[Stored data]
——
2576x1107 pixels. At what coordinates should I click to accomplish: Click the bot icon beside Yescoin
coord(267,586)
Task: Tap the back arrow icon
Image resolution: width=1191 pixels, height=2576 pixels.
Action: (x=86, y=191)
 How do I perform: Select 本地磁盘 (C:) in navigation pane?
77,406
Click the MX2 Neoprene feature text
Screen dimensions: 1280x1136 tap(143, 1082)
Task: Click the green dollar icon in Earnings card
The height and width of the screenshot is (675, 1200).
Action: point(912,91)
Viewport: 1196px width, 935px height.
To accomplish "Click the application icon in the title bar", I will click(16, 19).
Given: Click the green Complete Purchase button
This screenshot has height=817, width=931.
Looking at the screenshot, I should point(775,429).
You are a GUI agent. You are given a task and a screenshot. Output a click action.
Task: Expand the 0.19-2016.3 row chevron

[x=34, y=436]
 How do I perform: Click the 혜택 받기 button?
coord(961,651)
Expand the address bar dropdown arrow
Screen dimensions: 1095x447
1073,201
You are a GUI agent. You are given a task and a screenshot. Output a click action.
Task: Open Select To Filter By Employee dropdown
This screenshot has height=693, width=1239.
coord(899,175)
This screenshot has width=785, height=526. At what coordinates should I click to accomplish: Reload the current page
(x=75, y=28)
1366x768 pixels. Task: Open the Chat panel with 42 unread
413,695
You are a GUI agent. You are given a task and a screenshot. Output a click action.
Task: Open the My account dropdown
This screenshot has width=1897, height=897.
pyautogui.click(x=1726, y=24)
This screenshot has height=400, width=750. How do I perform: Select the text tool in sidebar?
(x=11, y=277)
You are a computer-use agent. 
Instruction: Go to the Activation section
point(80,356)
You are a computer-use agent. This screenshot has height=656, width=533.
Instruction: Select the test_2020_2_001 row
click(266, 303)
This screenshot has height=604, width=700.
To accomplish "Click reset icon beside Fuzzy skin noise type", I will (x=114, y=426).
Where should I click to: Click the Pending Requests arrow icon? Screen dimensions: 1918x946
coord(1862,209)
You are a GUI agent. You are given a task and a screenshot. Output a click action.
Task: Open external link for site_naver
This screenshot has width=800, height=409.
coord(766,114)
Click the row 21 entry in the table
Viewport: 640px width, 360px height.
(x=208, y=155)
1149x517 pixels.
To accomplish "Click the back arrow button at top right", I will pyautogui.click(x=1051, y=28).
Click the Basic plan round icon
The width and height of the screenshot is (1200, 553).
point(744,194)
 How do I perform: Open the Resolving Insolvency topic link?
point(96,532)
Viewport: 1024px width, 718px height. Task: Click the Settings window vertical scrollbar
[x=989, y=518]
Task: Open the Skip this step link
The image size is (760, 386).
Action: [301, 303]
——
▶ [TRY IT]: Nothing but the lines from the one containing "Task: Expand the 0.19-2016.3 row chevron" through the last line of the data above should be given again, each exactly as it stands.

▶ [SOLUTION TO THIS PROBLEM]:
Task: Expand the 0.19-2016.3 row chevron

[x=34, y=436]
 How do I perform: Click the 혜택 받기 button?
coord(961,651)
Expand the address bar dropdown arrow
Screen dimensions: 1095x447
1073,201
You are a GUI agent. You are given a task and a screenshot. Output a click action.
Task: Open Select To Filter By Employee dropdown
This screenshot has height=693, width=1239.
coord(899,175)
This screenshot has width=785, height=526. At what coordinates should I click to accomplish: Reload the current page
(x=75, y=28)
1366x768 pixels. Task: Open the Chat panel with 42 unread
413,695
You are a GUI agent. You are given a task and a screenshot. Output a click action.
Task: Open the My account dropdown
This screenshot has width=1897, height=897.
pyautogui.click(x=1726, y=24)
This screenshot has height=400, width=750. How do I perform: Select the text tool in sidebar?
(x=11, y=277)
You are a computer-use agent. 
Instruction: Go to the Activation section
point(80,356)
You are a computer-use agent. This screenshot has height=656, width=533.
Instruction: Select the test_2020_2_001 row
click(266, 303)
This screenshot has height=604, width=700.
To accomplish "Click reset icon beside Fuzzy skin noise type", I will (x=114, y=426).
Where should I click to: Click the Pending Requests arrow icon? Screen dimensions: 1918x946
coord(1862,209)
You are a GUI agent. You are given a task and a screenshot. Output a click action.
Task: Open external link for site_naver
This screenshot has width=800, height=409.
coord(766,114)
Click the row 21 entry in the table
Viewport: 640px width, 360px height.
(x=208, y=155)
1149x517 pixels.
To accomplish "Click the back arrow button at top right", I will pyautogui.click(x=1051, y=28).
Click the Basic plan round icon
The width and height of the screenshot is (1200, 553).
point(744,194)
 How do I perform: Open the Resolving Insolvency topic link?
point(96,532)
Viewport: 1024px width, 718px height. Task: Click the Settings window vertical scrollbar
[x=989, y=518]
Task: Open the Skip this step link
The image size is (760, 386).
Action: [301, 303]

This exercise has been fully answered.